O governo Lula está estudando elevar as tarifas de importação sobre carros e aço a partir de 2026, com o objetivo dito pelo governo é de proteger a indústria brasileira diante da forte concorrência, especialmente chinesa, e captar cerca de R$ 14 bilhões para equilibrar as contas públicas no próximo ano. A proposta decorre do aumento expressivo das importações desses produtos no Brasil, que têm pressionado setores industriais locais.
Essa elevação tarifária deve impactar diretamente o custo dos automóveis e dos produtos que dependem do aço, como materiais da construção civil, provocando um aumento nos preços ao consumidor.

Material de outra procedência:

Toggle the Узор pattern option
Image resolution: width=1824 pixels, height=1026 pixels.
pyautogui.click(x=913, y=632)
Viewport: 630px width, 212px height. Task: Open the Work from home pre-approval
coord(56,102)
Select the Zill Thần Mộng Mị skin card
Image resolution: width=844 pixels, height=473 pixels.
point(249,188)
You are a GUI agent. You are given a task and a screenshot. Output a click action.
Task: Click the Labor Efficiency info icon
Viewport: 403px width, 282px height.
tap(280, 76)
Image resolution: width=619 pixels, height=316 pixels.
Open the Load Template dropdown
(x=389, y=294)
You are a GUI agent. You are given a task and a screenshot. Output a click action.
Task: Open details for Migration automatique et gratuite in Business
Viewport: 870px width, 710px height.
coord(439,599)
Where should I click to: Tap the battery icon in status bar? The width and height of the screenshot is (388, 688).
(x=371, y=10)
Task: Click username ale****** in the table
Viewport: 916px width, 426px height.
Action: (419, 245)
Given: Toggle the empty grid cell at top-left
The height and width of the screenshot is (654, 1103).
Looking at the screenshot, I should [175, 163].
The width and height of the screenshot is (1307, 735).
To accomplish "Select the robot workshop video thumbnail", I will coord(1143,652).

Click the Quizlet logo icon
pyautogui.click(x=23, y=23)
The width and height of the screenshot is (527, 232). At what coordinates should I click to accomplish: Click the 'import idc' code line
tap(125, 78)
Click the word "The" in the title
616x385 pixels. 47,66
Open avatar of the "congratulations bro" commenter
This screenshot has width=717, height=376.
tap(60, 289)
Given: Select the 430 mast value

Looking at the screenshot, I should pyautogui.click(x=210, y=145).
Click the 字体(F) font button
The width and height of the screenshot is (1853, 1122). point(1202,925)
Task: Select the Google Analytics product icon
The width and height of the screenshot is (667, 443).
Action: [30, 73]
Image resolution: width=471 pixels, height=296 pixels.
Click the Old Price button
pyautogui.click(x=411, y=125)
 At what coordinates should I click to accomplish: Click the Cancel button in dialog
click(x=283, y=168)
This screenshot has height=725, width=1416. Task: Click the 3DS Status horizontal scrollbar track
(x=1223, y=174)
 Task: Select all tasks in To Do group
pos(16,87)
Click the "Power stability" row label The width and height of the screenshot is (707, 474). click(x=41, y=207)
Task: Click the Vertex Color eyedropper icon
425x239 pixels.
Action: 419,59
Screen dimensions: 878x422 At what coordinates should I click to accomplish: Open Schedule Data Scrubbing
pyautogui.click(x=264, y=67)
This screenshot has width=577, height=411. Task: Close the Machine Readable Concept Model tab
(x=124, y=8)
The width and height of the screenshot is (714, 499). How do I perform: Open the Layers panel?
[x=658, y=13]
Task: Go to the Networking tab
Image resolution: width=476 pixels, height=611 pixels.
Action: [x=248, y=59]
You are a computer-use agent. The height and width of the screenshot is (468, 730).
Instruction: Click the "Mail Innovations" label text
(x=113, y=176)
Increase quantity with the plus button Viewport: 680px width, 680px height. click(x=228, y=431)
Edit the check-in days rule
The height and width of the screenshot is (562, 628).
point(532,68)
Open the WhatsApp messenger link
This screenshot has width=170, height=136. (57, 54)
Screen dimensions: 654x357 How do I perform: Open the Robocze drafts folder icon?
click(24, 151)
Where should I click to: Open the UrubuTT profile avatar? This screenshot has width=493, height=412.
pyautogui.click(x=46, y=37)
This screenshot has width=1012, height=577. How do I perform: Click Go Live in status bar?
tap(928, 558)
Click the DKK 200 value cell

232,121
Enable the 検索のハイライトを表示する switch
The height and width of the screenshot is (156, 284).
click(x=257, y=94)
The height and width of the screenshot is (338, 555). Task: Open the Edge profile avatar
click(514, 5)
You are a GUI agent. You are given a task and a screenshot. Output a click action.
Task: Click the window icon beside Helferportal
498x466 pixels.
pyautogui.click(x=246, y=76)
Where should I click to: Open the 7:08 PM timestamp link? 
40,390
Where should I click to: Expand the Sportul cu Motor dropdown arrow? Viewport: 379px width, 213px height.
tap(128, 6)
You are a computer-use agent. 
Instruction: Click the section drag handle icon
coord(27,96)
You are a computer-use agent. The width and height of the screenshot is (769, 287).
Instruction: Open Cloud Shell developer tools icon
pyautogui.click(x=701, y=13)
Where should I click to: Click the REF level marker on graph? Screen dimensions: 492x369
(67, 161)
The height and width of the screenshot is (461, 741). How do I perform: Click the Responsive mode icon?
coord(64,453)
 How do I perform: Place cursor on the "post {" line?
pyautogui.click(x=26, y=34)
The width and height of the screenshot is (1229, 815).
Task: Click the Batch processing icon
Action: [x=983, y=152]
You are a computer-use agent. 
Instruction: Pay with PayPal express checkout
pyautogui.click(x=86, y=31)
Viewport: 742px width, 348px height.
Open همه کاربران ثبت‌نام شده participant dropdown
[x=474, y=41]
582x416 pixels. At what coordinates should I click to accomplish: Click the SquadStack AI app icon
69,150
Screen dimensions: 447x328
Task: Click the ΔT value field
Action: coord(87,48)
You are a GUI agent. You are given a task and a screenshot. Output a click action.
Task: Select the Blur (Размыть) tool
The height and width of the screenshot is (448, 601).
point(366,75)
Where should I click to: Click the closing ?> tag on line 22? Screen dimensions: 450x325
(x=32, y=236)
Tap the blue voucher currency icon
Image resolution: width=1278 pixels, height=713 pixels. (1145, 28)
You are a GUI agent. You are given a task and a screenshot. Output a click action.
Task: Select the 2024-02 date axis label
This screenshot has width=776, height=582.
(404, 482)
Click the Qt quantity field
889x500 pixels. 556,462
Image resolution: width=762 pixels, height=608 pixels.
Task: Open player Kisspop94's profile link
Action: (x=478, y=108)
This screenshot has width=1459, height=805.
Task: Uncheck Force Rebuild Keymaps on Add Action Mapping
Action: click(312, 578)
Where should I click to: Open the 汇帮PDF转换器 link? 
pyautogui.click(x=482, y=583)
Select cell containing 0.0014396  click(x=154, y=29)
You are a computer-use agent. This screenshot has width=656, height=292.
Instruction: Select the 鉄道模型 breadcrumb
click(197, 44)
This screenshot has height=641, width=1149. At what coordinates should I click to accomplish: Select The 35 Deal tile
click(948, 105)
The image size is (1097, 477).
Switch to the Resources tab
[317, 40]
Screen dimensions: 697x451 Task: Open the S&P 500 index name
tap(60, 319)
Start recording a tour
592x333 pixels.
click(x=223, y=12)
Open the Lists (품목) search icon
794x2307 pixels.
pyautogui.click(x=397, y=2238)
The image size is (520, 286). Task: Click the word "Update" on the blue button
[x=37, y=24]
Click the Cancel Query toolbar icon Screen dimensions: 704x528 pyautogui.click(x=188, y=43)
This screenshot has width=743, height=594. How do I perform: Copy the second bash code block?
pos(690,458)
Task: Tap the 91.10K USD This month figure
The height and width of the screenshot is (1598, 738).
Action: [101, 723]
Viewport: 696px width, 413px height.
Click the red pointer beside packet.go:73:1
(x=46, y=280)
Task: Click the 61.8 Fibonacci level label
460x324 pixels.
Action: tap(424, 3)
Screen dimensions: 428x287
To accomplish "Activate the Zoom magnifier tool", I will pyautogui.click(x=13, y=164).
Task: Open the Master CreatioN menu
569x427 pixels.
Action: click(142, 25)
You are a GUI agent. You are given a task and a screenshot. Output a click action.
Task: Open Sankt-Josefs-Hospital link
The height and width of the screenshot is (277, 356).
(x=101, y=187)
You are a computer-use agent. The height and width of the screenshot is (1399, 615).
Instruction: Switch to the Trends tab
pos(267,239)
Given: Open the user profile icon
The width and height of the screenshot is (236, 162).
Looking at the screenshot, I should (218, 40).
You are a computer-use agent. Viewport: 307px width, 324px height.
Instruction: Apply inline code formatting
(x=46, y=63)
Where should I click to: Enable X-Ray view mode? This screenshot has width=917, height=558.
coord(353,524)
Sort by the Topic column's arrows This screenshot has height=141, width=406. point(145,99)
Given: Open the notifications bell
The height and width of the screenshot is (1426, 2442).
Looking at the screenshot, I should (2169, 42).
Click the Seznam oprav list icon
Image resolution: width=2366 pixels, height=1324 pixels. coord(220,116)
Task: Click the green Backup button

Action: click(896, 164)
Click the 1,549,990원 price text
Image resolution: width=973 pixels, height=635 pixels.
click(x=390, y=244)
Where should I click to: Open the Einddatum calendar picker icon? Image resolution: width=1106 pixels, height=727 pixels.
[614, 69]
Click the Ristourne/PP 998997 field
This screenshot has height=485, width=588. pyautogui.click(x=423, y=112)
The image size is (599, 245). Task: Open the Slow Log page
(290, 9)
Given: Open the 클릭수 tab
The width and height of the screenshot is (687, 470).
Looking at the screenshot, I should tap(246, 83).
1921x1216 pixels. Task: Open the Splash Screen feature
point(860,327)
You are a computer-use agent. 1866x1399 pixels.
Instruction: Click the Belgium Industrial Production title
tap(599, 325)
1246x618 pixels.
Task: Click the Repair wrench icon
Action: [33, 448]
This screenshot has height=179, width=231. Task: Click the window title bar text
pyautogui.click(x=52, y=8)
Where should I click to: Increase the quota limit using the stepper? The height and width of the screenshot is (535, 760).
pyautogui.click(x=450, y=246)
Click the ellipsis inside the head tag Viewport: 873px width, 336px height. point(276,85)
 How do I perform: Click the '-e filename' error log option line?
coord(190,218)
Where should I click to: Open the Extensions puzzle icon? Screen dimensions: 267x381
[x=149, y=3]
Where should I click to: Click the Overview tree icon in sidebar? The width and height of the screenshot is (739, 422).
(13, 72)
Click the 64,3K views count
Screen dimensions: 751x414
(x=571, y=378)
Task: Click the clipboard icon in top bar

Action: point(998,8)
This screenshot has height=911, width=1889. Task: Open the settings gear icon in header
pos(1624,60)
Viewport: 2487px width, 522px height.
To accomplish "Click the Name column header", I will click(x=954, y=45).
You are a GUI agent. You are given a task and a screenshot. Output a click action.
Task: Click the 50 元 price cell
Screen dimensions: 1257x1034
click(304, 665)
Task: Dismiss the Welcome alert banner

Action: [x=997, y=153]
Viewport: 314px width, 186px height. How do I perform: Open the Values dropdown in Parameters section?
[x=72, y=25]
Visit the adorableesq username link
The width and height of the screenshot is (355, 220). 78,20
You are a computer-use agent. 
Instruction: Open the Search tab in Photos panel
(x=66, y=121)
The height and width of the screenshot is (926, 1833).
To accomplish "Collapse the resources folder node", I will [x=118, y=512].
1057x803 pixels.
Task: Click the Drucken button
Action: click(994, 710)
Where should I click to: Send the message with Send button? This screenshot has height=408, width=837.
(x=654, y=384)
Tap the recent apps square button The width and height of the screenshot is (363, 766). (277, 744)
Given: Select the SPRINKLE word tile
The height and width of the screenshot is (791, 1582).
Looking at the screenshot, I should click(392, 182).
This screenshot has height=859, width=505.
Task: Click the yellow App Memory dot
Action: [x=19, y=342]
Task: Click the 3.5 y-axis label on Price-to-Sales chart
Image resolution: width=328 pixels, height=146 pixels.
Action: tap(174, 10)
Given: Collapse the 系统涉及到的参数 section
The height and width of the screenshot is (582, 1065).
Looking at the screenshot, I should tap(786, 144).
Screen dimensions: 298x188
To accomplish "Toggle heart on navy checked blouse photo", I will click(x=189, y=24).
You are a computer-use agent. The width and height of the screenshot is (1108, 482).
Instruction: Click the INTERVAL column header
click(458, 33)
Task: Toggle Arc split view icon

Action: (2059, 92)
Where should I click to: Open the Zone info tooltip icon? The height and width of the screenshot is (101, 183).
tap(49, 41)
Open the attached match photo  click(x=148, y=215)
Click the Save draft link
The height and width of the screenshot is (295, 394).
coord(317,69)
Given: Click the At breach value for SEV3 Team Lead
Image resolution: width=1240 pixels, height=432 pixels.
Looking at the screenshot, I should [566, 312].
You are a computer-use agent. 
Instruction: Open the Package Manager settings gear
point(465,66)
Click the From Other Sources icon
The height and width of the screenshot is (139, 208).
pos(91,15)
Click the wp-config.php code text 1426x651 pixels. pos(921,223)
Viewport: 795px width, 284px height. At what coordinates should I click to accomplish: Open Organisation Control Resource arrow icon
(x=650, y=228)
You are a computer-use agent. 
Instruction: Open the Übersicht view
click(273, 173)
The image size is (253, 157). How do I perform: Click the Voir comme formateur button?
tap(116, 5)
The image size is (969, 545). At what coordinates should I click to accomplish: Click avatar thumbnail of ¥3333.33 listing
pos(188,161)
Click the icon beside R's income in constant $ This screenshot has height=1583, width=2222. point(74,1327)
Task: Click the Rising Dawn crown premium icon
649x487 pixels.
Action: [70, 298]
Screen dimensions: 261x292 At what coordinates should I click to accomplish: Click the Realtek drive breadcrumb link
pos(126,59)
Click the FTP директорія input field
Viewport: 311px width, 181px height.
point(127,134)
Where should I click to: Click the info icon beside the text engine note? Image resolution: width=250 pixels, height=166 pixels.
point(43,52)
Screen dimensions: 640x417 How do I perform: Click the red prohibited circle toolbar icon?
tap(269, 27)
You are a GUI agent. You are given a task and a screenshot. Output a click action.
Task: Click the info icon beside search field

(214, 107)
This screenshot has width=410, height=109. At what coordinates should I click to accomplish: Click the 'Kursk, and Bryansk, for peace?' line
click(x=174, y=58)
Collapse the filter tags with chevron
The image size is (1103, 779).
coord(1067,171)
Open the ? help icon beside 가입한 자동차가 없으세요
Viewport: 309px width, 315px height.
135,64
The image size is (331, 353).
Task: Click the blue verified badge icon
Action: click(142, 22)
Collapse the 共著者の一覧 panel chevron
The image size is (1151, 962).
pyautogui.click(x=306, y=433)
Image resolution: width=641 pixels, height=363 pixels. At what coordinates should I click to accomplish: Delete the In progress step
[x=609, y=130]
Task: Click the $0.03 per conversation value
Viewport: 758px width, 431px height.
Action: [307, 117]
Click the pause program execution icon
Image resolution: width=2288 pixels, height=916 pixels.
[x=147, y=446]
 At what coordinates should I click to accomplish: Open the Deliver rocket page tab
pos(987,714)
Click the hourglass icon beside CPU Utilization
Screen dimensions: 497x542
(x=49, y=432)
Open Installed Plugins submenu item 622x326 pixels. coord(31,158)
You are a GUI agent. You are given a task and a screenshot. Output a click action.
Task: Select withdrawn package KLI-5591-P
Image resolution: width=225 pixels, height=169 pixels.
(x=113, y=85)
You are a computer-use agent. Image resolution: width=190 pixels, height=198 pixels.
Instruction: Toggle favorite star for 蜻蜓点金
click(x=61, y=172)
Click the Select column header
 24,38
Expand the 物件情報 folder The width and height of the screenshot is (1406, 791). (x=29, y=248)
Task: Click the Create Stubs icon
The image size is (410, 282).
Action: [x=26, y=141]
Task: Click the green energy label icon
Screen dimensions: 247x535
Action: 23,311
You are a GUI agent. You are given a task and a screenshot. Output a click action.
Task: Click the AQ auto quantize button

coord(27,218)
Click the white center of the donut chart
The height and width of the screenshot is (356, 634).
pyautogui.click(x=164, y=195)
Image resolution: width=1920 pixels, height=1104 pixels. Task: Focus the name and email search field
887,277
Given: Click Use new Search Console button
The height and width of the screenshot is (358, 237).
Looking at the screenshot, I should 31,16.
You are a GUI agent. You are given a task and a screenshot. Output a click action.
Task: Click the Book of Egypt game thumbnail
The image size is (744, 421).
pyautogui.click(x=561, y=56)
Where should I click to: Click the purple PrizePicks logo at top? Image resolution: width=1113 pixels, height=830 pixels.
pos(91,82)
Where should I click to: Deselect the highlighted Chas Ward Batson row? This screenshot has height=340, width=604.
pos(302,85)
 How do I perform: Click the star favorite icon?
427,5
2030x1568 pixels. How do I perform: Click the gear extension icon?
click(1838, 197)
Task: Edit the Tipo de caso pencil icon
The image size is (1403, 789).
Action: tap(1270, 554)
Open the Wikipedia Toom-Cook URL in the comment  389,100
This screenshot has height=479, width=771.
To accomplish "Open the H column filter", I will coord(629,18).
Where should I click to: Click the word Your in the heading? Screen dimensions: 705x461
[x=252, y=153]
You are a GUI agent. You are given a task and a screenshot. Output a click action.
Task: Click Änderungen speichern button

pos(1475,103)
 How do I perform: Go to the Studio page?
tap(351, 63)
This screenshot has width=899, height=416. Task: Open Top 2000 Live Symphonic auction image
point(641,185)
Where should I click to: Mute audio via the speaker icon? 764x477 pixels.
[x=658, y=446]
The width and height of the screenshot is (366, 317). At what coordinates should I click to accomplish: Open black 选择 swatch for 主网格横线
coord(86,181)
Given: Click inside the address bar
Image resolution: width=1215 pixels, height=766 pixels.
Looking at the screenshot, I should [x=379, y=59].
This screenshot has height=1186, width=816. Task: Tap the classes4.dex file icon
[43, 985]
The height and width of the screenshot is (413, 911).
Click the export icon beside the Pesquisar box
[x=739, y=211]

A justificativa oficial para a medida é evitar a “enxurrada” de produtos importados vindos principalmente da China, que têm ganhado espaço no mercado brasileiro desde que os Estados Unidos aplicaram tarifas contra produtos chineses, forçando uma realocação da produção para outros países.
Dados apontam que as importações de aço devem crescer mais de 30% em 2025, exatamente em um momento em que a produção nacional está em queda. No setor automotivo, 62% dos carros importados para o Brasil já são chineses, o que levou as montadoras brasileiras a pedirem a recomposição da tarifa para 35%, alegando concorrência desleal. O presidente Lula percebeu nesse cenário uma oportunidade para, simultaneamente, proteger as empresas nacionais e enfrentar o desafio fiscal. O governo projeta fechar 2025 com déficit de aproximadamente R$ 70 bilhões e tem como meta reverter essa situação para gerar superávit de 0,25% do PIB, cerca de R$ 34 bilhões, em 2026.
Para alcançar esse objetivo, medidas como o aumento das tarifas de importação serviriam para aumentar a arrecadação e reduzir a dependência industrial do exterior. O governo avalia que a solução tributária pode ser um caminho para fortalecer o caixa público sem abrir mão da proteção industrial.